Generally speaking, media piracy falls within one of two categories – physical or digital. Physical media piracy represents a traditional form of copyright infringement, and includes illegal duplication and distribution of copyrighted content by, for example, burning it onto mediums such as CDs and DVDs.

However, the issue of copyright infringement has gained renewed importance recently with the advent of new digital video recording and distribution technologies brought by the digital era, and with the widespread phenomenon of Internet piracy. This new kind of piracy – digital piracy – consists of illegal duplication and distribution of copyrighted content via network streams. With this in mind, the creative industries have frequently expressed concerns that they cannot compete with freely available copies of their content.

Even though it might look complicated at the first sight, Internet piracy functions in a simple manner. The provider of electronic media services installs an online platform upon which it sets a variety of links directing users to an array of websites on which they can watch numerous TV shows, TV channels, etc. By doing this, they provide online services for broadcasting and distributing all sorts of authorship or related rights works. However, in order to get access to these links, users need to be subscribed; i.e., usually, they first need to pay an amount of money to these providers in exchange for access to the links on the platform. As a result, providers can earn significant amounts of money. What the users do not know, however, is that they have been deceived, by paying subscriptions to false providers who do not have licenses to provide the said platform.

Indeed, these online media platform providers do not consider it necessary to obtain any kind of license to provide these online services. Instead, they justify (or excuse) their actions on the ground that they are conducting Internet marketing activities, for which they do not need to acquire any permission whatsoever from the owner of the copyrighted work. The problem with this statement is that even if we suppose that these providers are right and that their activities in fact are Internet marketing activities, there are no provisions under Serbian law entitling them to broadcast and distribute another’s authorial work without permission. Instead, the applicable provisions under Serbian law are those in the Criminal Code, which establishes (in Article 199) the criminal act of Unauthorized Exploitation of Copyrighted Work or other Works Protected by Similar Rights, and provides that “whoever without permission publishes, records, copies or otherwise presents in public, in part or entirety, a copyrighted work, performance, phonogram, videogram, broadcast, computer program or database, shall be punished with a fine or imprisonment up to three years.” Paragraph 3 of Article 199 states that “if the stated act is committed with intent to acquire material gain for oneself or another, the offender shall be punished with imprisonment from three months to five years.”

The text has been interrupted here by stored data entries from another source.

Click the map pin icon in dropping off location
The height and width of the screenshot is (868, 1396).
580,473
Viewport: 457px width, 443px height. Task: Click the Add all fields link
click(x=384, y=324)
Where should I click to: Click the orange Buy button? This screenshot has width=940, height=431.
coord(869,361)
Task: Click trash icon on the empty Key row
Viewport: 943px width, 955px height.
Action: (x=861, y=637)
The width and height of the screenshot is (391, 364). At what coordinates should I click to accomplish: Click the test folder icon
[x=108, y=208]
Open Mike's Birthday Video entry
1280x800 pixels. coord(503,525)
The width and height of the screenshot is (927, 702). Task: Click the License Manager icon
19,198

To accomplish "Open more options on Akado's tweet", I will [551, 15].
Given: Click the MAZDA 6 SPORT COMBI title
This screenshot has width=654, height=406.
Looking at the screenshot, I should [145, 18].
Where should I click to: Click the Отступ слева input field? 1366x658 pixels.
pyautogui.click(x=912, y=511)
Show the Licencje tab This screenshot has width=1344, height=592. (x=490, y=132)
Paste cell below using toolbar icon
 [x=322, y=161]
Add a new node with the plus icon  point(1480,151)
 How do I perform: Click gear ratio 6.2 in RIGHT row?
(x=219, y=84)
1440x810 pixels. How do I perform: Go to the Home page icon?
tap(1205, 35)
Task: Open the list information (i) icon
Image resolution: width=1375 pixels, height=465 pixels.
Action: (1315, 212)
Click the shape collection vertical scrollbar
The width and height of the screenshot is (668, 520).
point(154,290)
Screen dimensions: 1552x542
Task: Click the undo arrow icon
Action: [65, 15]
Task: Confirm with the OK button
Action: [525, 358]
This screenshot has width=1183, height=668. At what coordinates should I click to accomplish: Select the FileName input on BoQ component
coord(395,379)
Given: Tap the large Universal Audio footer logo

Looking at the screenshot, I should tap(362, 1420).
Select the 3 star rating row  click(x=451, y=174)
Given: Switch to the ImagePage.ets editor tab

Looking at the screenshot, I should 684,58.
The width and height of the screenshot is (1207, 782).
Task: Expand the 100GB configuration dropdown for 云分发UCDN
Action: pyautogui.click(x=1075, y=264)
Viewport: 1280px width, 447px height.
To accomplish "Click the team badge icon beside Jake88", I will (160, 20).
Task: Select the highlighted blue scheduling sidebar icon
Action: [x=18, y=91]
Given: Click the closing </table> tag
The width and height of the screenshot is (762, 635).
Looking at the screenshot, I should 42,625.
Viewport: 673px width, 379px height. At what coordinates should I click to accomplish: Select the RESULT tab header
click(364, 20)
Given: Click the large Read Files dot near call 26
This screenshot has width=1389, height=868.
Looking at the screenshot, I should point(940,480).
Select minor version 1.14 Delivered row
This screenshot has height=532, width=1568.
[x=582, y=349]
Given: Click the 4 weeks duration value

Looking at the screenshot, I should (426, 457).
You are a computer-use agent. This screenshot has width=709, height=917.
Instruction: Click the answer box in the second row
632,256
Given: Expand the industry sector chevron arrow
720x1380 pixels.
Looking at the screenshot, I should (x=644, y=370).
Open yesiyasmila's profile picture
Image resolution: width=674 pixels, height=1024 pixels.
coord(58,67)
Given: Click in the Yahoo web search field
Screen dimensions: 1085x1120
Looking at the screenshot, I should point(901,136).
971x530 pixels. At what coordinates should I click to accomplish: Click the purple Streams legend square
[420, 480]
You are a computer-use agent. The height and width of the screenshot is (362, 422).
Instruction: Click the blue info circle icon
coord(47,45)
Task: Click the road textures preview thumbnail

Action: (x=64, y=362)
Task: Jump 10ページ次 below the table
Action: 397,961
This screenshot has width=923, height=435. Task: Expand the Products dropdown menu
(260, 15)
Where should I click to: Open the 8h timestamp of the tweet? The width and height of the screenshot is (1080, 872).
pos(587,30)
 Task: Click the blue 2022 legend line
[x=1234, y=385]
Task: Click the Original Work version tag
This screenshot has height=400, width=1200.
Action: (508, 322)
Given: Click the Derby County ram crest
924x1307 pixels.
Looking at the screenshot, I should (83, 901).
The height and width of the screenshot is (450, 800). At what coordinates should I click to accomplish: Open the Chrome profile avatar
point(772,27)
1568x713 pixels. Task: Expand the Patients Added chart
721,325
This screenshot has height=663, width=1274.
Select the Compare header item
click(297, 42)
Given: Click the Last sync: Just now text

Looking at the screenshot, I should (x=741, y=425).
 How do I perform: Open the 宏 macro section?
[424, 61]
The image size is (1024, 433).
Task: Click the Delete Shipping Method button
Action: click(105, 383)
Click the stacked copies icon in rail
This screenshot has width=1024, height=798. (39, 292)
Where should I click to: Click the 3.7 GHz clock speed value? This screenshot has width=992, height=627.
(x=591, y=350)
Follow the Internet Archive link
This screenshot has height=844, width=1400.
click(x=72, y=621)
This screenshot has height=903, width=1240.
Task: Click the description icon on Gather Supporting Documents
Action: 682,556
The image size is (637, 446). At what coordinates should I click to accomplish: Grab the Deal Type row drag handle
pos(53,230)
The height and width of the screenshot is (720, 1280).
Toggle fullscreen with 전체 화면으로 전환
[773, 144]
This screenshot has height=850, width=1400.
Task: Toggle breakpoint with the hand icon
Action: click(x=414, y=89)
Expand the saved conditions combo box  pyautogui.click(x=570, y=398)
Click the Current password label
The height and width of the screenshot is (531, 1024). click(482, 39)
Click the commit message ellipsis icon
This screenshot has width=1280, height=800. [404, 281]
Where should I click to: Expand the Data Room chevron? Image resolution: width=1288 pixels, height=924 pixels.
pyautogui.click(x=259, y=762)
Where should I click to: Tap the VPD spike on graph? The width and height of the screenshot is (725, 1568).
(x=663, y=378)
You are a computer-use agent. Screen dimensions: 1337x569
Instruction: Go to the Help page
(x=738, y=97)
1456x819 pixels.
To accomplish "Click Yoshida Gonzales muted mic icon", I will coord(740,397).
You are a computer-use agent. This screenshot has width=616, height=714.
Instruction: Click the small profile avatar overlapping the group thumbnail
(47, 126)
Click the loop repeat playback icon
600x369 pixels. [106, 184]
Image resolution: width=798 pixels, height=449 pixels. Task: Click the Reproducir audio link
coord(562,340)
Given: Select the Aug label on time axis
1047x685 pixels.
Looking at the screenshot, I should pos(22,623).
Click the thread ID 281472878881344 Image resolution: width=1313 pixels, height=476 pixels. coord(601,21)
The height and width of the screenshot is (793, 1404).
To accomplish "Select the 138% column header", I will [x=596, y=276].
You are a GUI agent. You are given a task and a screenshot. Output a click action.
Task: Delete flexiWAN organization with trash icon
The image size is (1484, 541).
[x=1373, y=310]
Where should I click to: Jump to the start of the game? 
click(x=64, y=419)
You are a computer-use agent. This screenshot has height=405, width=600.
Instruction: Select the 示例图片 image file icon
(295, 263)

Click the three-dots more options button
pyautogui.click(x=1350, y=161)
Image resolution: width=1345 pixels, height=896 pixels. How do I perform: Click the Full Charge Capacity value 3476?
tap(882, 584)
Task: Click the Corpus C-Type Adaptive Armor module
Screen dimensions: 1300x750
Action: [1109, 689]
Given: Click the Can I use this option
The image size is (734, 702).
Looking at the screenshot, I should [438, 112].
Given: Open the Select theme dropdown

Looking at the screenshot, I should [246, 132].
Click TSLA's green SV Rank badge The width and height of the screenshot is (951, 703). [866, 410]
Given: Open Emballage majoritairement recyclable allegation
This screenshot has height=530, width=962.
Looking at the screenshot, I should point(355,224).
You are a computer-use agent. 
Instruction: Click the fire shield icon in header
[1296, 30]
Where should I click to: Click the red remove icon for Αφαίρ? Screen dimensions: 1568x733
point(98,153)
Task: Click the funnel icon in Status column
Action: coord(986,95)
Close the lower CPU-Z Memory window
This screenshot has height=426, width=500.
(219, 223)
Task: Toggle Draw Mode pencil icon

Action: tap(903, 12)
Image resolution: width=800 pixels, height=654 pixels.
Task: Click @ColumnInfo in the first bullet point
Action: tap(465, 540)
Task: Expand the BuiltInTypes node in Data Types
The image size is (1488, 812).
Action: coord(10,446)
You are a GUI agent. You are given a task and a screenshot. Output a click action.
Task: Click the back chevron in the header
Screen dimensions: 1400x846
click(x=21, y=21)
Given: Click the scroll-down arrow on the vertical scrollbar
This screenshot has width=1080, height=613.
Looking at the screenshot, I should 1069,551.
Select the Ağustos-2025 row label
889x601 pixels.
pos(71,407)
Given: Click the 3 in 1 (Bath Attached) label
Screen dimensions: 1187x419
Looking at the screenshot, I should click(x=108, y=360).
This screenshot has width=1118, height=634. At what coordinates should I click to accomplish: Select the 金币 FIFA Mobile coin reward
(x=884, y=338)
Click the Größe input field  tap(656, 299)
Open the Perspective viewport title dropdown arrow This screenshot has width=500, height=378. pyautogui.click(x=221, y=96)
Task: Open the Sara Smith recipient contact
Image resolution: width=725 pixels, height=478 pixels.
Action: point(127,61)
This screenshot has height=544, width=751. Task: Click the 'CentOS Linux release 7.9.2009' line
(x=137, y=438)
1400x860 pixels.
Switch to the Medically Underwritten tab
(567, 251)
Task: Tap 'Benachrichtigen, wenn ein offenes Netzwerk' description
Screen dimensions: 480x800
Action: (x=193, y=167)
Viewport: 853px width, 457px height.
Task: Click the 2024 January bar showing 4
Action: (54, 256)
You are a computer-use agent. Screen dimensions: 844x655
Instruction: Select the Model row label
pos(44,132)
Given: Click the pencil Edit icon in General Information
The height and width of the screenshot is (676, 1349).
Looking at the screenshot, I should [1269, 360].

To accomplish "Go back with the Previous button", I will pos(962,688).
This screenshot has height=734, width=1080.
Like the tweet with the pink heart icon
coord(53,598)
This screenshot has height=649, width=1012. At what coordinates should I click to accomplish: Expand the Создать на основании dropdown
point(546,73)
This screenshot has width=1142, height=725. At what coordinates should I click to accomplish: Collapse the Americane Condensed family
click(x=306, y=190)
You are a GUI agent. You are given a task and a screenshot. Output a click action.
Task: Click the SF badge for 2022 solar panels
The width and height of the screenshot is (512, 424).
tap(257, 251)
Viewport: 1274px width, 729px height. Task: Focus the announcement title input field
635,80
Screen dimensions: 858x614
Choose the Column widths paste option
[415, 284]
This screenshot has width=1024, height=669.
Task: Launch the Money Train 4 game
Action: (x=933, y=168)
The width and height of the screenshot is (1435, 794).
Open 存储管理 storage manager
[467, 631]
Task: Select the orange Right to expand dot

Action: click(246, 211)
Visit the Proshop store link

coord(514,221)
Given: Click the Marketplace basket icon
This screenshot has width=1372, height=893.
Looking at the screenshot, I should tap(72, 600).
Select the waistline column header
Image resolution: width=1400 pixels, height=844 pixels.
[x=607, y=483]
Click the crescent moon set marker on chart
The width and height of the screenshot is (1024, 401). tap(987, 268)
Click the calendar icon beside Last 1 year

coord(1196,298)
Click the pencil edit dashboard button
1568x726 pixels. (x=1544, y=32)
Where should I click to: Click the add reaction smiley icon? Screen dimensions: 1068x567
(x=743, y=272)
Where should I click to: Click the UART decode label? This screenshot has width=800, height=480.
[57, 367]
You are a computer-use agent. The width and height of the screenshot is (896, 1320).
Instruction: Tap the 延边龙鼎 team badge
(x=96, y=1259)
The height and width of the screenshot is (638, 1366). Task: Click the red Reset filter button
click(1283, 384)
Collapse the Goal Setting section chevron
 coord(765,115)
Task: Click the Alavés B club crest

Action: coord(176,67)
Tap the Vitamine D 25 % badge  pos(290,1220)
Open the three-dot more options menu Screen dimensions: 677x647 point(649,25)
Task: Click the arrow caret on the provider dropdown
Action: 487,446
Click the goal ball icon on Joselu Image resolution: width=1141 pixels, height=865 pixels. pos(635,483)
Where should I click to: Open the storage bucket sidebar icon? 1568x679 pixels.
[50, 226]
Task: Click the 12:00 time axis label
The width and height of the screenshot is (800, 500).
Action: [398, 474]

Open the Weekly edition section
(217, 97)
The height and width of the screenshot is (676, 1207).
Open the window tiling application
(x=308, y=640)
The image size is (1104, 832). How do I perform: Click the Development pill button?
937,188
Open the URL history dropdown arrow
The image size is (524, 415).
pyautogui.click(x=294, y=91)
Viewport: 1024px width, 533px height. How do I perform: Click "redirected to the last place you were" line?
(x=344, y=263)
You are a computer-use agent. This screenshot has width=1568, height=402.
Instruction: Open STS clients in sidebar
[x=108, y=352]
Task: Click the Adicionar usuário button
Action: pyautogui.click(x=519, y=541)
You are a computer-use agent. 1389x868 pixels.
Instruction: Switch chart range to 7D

This provision of the Criminal Code makes the broad set of non-authorized actions, including the potential acts of providers via Internet platforms, a crime. Therefore, it goes without saying that if a provider exploits another’s copyrighted work (with or without aim of acquiring material gain) without authorization, the conduct can only constitute a criminal act, and as such, cannot be treated as performing Internet marketing or any other allegedly lawful business activity. In addition, these actions could introduce the question of compensation of damages, which arises from infringement of copyright and related rights. Still, a crucial question remains how the Serbian courts would approach this issue and assess it in day to day practice.

By Nemanja Ilic, Partner, and Bojana Bilankov, Associate, MIM Law Firm

This Article was originally published in Issue 4.8 of the CEE Legal Matters Magazine. If you would like to receive a hard copy of the magazine, you can subscribe here.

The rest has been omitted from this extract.